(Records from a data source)

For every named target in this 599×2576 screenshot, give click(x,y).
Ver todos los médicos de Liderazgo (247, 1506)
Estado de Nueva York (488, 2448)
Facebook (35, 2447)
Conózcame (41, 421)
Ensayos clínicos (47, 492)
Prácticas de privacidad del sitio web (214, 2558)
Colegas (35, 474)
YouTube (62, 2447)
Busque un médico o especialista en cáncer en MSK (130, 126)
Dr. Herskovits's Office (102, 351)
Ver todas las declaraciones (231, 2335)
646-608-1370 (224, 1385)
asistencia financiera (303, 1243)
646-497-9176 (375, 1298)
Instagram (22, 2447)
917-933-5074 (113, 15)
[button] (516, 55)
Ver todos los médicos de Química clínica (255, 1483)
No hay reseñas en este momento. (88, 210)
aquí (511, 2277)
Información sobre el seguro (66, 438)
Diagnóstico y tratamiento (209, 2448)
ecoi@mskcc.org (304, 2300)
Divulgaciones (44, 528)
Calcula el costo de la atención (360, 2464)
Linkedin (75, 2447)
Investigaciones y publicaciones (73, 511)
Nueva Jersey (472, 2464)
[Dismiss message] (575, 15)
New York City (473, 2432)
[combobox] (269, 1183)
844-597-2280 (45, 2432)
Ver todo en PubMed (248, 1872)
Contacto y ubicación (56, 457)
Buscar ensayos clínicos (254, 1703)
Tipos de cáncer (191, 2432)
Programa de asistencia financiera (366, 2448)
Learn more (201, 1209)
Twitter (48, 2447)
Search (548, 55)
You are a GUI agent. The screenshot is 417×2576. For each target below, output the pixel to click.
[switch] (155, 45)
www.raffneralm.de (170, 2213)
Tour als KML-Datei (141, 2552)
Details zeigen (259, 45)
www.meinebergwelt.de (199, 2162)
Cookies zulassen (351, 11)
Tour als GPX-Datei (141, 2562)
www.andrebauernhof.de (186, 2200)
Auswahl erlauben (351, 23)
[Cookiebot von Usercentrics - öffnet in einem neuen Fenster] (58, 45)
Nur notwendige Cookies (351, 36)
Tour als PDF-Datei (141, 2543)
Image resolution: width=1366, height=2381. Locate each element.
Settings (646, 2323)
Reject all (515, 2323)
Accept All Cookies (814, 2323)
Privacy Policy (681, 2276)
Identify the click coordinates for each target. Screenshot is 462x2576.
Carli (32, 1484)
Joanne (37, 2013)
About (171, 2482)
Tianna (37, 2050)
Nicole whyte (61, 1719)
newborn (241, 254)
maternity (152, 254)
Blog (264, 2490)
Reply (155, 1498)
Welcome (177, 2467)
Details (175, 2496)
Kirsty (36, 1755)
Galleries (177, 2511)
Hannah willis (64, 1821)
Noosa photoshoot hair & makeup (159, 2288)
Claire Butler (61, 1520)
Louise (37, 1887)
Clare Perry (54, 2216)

* Exercise directions *
Generate an exact reproduction of all entries.

* The completed task *
For every named target in this 599×2576 screenshot, give click(x,y).
Ver todos los médicos de Liderazgo (247, 1506)
Estado de Nueva York (488, 2448)
Facebook (35, 2447)
Conózcame (41, 421)
Ensayos clínicos (47, 492)
Prácticas de privacidad del sitio web (214, 2558)
Colegas (35, 474)
YouTube (62, 2447)
Busque un médico o especialista en cáncer en MSK (130, 126)
Dr. Herskovits's Office (102, 351)
Ver todas las declaraciones (231, 2335)
646-608-1370 (224, 1385)
asistencia financiera (303, 1243)
646-497-9176 (375, 1298)
Instagram (22, 2447)
917-933-5074 (113, 15)
[button] (516, 55)
Ver todos los médicos de Química clínica (255, 1483)
No hay reseñas en este momento. (88, 210)
aquí (511, 2277)
Información sobre el seguro (66, 438)
Diagnóstico y tratamiento (209, 2448)
ecoi@mskcc.org (304, 2300)
Divulgaciones (44, 528)
Calcula el costo de la atención (360, 2464)
Linkedin (75, 2447)
Investigaciones y publicaciones (73, 511)
Nueva Jersey (472, 2464)
[Dismiss message] (575, 15)
New York City (473, 2432)
[combobox] (269, 1183)
844-597-2280 (45, 2432)
Ver todo en PubMed (248, 1872)
Contacto y ubicación (56, 457)
Buscar ensayos clínicos (254, 1703)
Tipos de cáncer (191, 2432)
Programa de asistencia financiera (366, 2448)
Learn more (201, 1209)
Twitter (48, 2447)
Search (548, 55)
You are a GUI agent. The screenshot is 417×2576. For each target below, output the pixel to click.
[switch] (155, 45)
www.raffneralm.de (170, 2213)
Tour als KML-Datei (141, 2552)
Details zeigen (259, 45)
www.meinebergwelt.de (199, 2162)
Cookies zulassen (351, 11)
Tour als GPX-Datei (141, 2562)
www.andrebauernhof.de (186, 2200)
Auswahl erlauben (351, 23)
[Cookiebot von Usercentrics - öffnet in einem neuen Fenster] (58, 45)
Nur notwendige Cookies (351, 36)
Tour als PDF-Datei (141, 2543)
Image resolution: width=1366, height=2381. Locate each element.
Settings (646, 2323)
Reject all (515, 2323)
Accept All Cookies (814, 2323)
Privacy Policy (681, 2276)
Identify the click coordinates for each target. Screenshot is 462x2576.
Carli (32, 1484)
Joanne (37, 2013)
About (171, 2482)
Tianna (37, 2050)
Nicole whyte (61, 1719)
newborn (241, 254)
maternity (152, 254)
Blog (264, 2490)
Reply (155, 1498)
Welcome (177, 2467)
Details (175, 2496)
Kirsty (36, 1755)
Galleries (177, 2511)
Hannah willis (64, 1821)
Noosa photoshoot hair & makeup (159, 2288)
Claire Butler (61, 1520)
Louise (37, 1887)
Clare Perry (54, 2216)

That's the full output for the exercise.